The study considers everyone who pays, across these three major sources:

1. Society: Care provided by the family and funding by the state

Society bears the largest portion – approximately 70% (60% state; 10% family). Each of the six markets has a different mentality towards, and reliance upon, state provision. However, the costs of public provision are projected to become unsustainable if current policies don’t change in the face of demographic shifts and other factors, such as high sovereign debt.

2. Savings: Private pension assets and housing

Savings account for a quarter of the ageing wallet. Though small in comparison to society’s share, private savings are increasingly important. As wealthier people tend to preserve their savings to guard against uncertainty and unknown long-term needs, they often don’t reinvest in, and benefit the overall economy directly.

3. Insurance products: Annuities and medical cover

Insurance has a fractional share of the ageing wallet – around 5%. Today the industry is generally focused on selling products like annuities and attempting to create a market for traditional long-term care insurance.

These results differ by market, from more social reliance in Germany, to more family focus in China, to more private savings in the US. Nevertheless, society holds the lion‘s share across all markets.

The current funding system will find it harder to meet the needs of our “new” older society. An uncertain life expectancy, increasing health and care needs, and other sociodemographic trends will bring substantially higher costs. More people will be vulnerable to lower standards of living due to insufficient funds available in case of major personal catastrophes such as chronic disease.

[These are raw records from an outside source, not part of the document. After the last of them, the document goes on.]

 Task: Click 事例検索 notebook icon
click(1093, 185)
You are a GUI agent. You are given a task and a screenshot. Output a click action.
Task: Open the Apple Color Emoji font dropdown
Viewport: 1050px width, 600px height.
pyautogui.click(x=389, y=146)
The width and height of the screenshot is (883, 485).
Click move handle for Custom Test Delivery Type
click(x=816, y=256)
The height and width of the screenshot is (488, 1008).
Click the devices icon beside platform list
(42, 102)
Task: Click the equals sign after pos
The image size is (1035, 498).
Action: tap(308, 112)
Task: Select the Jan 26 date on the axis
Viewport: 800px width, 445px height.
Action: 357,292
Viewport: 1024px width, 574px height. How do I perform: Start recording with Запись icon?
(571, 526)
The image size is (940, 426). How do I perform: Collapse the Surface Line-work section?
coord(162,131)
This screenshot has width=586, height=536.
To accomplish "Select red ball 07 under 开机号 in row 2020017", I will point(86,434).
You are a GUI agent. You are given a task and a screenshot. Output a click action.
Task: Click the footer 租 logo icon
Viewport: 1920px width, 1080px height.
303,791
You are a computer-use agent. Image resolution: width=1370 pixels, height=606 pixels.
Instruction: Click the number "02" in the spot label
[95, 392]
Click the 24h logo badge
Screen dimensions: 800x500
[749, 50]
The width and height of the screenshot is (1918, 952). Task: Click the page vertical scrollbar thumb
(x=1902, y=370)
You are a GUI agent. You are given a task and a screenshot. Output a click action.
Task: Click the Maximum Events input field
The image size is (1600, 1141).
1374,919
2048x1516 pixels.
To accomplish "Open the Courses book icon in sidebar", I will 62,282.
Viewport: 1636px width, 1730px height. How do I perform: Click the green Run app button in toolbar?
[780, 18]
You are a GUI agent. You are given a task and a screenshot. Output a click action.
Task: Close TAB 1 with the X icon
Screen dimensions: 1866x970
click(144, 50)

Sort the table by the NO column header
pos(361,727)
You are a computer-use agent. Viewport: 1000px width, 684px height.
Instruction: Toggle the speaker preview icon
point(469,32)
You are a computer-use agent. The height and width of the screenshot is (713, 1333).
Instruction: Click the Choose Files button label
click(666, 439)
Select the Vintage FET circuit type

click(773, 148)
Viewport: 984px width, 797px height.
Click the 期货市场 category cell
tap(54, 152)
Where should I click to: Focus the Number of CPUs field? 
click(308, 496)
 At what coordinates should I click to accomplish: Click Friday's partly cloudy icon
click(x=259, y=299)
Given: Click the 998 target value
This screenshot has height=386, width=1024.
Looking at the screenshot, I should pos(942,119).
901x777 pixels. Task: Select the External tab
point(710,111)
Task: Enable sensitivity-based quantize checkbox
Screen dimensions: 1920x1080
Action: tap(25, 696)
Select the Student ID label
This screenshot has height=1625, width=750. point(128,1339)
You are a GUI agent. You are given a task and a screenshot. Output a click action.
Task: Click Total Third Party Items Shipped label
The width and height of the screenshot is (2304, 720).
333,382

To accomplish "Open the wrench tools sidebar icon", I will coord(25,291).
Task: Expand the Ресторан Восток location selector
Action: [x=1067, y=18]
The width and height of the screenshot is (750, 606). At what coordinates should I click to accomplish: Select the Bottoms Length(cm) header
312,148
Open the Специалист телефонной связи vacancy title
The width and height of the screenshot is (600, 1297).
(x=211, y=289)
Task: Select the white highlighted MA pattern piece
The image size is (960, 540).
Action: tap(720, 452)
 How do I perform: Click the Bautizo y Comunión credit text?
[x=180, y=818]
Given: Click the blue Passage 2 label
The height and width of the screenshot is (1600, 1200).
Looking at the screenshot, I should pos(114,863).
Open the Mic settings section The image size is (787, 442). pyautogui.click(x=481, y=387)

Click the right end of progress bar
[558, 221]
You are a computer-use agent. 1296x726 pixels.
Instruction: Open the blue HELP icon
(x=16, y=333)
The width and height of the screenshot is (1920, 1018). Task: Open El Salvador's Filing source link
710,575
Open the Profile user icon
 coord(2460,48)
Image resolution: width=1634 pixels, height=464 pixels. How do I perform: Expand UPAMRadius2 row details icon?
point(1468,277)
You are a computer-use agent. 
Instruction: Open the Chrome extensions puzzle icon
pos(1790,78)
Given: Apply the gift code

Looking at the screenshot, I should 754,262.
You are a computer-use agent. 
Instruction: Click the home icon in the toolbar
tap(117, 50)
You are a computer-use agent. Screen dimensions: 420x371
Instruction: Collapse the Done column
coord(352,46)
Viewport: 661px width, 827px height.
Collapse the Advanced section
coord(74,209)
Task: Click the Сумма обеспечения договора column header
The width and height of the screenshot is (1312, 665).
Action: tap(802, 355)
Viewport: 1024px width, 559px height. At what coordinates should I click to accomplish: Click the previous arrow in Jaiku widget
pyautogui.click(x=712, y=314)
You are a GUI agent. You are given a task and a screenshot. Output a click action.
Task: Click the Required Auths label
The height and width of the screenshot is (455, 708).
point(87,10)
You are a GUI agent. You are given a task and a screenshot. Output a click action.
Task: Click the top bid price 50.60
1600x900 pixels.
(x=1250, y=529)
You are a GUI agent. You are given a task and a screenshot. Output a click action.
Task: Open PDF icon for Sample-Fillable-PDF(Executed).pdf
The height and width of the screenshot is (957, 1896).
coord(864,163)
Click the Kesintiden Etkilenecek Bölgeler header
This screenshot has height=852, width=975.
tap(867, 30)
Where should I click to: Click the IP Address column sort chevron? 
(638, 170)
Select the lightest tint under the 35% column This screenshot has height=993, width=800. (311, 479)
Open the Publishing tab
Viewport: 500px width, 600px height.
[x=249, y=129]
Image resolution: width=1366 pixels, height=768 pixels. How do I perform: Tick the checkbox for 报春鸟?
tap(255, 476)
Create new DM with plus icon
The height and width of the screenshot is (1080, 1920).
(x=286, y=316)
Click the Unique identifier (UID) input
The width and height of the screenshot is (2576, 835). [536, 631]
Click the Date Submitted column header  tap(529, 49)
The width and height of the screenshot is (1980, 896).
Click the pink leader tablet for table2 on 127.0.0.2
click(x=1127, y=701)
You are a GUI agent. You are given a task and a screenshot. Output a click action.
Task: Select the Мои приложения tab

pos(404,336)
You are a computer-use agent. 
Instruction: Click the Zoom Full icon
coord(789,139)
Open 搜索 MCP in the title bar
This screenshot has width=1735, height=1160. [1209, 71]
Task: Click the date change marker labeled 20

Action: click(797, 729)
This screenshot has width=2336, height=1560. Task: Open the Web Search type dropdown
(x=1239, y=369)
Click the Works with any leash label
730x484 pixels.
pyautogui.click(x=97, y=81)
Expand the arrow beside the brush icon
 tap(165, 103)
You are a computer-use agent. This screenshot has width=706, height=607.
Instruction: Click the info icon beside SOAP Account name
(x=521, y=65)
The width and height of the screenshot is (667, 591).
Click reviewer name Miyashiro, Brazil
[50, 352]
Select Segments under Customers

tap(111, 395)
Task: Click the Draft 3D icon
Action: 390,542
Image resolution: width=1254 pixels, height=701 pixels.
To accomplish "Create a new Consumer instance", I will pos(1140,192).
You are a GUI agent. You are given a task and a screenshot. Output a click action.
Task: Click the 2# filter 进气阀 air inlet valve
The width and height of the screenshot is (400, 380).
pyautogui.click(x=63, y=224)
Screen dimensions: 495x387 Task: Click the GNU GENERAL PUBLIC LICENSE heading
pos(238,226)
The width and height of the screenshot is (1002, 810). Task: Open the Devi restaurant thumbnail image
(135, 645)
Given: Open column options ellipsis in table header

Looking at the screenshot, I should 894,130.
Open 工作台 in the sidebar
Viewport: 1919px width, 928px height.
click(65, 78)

Re/insurers can provide relevant and useful solutions that are accessible to consumers, mitigate some of the costs of ageing and effectively compensate people when things don’t go according to plan.

Insurance can be an effective line of defence against ageing risks. The largest defence is currently provided by society, which lays the formal and informal foundation to basic needs such as a minimum income or family care. Accumulating savings over a longer working life also offers an important line of defence, which is traditionally used to finance a more comfortable standard of living in later years.

Insurance can smooth the decumulation phase, helping to protect against outliving one’s savings, unexpected health shocks, care needs and wider family issues.
The life and health industry’s current solutions only partially address these opportunities. Our collective success relies on a more thorough understanding of the very heterogeneous ageing population, and the various pathways to older age.

Insurance’s ability to support successful ageing as part of a wider ecosystem, which also includes charities, technology providers and others, is another important factor.